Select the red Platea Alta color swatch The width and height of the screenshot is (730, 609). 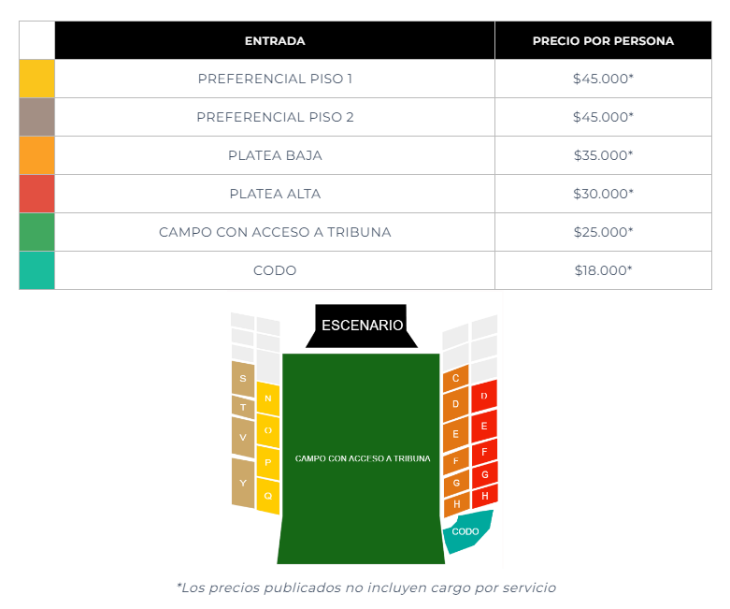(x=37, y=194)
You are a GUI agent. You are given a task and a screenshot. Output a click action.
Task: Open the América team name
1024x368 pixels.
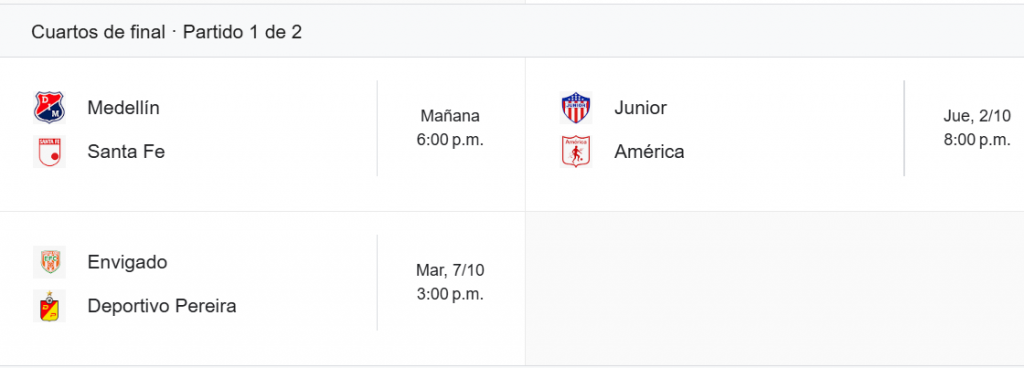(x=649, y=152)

▸ **TASK ITEM**
What is needed is an exact copy of the lines from the one with "Task: Open the América team name" through the end of the data above, both included, minus any pictures.

▸ **WRITTEN ANSWER**
Task: Open the América team name
1024x368 pixels.
(x=649, y=152)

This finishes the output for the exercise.